■ GIVEN EXERCISE:
Convert the lines starting at the one containing "633x405 pixels. How" and ending at the one containing "Open Skype from" into a numbered list, with blank lines omitted.

■ TASK INPUT:
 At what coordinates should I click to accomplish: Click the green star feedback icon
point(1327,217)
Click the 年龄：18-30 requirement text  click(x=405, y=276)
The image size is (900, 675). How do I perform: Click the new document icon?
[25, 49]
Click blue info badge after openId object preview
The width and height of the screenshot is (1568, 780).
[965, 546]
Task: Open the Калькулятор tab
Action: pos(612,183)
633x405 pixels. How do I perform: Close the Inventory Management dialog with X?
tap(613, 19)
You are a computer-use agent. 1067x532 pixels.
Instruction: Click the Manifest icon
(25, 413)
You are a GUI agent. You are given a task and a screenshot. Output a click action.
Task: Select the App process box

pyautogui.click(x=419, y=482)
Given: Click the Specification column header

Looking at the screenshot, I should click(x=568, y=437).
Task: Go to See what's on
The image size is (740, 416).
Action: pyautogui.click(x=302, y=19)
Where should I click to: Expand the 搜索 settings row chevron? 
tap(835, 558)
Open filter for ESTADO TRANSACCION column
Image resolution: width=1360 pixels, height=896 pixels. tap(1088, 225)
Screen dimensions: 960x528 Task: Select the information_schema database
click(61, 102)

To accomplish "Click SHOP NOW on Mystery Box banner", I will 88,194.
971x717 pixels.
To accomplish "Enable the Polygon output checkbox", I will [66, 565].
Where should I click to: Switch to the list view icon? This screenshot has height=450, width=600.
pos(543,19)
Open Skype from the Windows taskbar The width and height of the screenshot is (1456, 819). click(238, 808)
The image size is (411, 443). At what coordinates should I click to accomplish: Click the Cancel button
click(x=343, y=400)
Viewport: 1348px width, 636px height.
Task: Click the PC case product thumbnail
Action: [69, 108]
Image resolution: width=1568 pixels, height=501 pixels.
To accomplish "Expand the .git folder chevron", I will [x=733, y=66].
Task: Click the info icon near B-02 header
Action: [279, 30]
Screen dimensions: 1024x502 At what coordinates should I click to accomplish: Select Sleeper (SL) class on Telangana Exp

■ ANSWER FOR THIS EXERCISE:
1. 633x405 pixels. How do I perform: Close the Inventory Management dialog with X?
2. tap(613, 19)
3. You are a computer-use agent. 1067x532 pixels.
4. Instruction: Click the Manifest icon
5. (25, 413)
6. You are a GUI agent. You are given a task and a screenshot. Output a click action.
7. Task: Select the App process box
8. pyautogui.click(x=419, y=482)
9. Given: Click the Specification column header
10. Looking at the screenshot, I should click(x=568, y=437).
11. Task: Go to See what's on
12. The image size is (740, 416).
13. Action: pyautogui.click(x=302, y=19)
14. Where should I click to: Expand the 搜索 settings row chevron? 
15. tap(835, 558)
16. Open filter for ESTADO TRANSACCION column
17. Image resolution: width=1360 pixels, height=896 pixels. tap(1088, 225)
18. Screen dimensions: 960x528 Task: Select the information_schema database
19. click(61, 102)
20. To accomplish "Click SHOP NOW on Mystery Box banner", I will 88,194.
21. 971x717 pixels.
22. To accomplish "Enable the Polygon output checkbox", I will [66, 565].
23. Where should I click to: Switch to the list view icon? This screenshot has height=450, width=600.
24. pos(543,19)
25. Open Skype from the Windows taskbar The width and height of the screenshot is (1456, 819). click(238, 808)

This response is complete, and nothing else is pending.